Inmolaciones y haraquiris

De nuevo, otro bonzo en Corea. Es normal en periodo electoral que alguno lo haga en favor de su candidato preferido y también varios coreanos se autoamputaron dedos para protestar por la visita del primer ministro Koizumi al santuario Yasukuni, hace poco menos de un año. En Japón también se ha hecho, aunque por su devoción tan intensa e inexplicable hacia la espada han predominado los haraquiris y las amputaciones. Lo hacen para mostrar que sus deseos son sentidos de verdad. Escribir una pancarta exponiendo los problemas con la sangre propia es demostración de sinceridad. Ayuda a que sea efectivo. En los años treinta, siete militaristas mandaron sus dedos amputados al tribunal que juzgaba al asesino de un ministro y la presión popular hizo que el juicio se convirtiera en un recusatorio contra el político a quien habían quitado la vida. Pero es imposible que eso ocurra en España. Desesperados dispuestos a ofrecer su vida, haylos.
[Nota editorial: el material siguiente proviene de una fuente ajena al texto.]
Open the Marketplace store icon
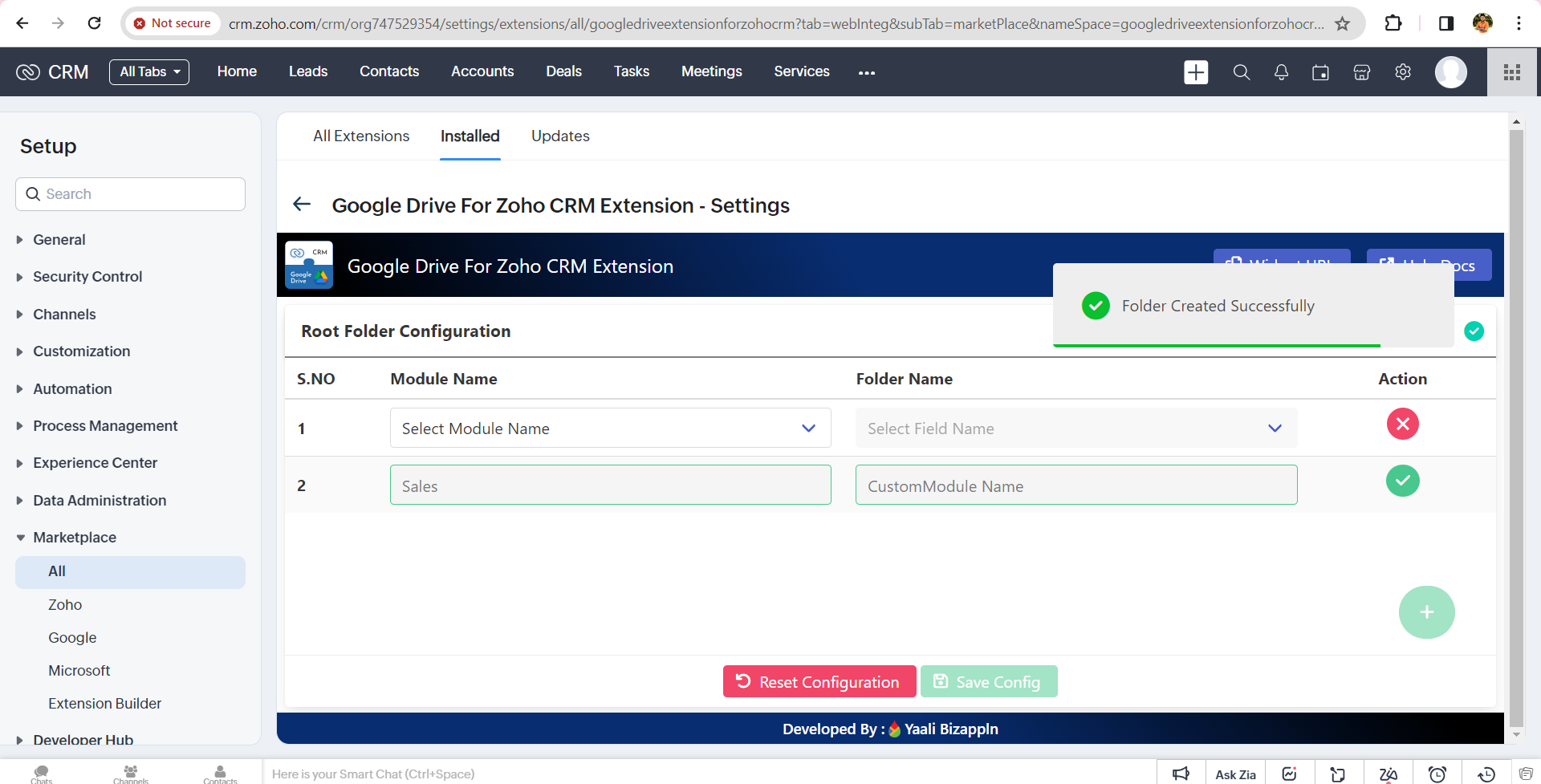Image resolution: width=1541 pixels, height=784 pixels. 1361,72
Falta, no obstante, la otra parte. Porque si en Corea o en Japón el suicida puede conseguir que su acto provoque una reacción positiva, en los países católicos no merece mas que condena. Si el bonzo se queja contra alguien, tanto mejor para el acusado, que se libra de un paliza: nadie se siente presionado para cumplir su papel en la sociedad. Y si alguien se autoinmolara a favor de la selección, el dictamen sería unánime. Chiflado perdido.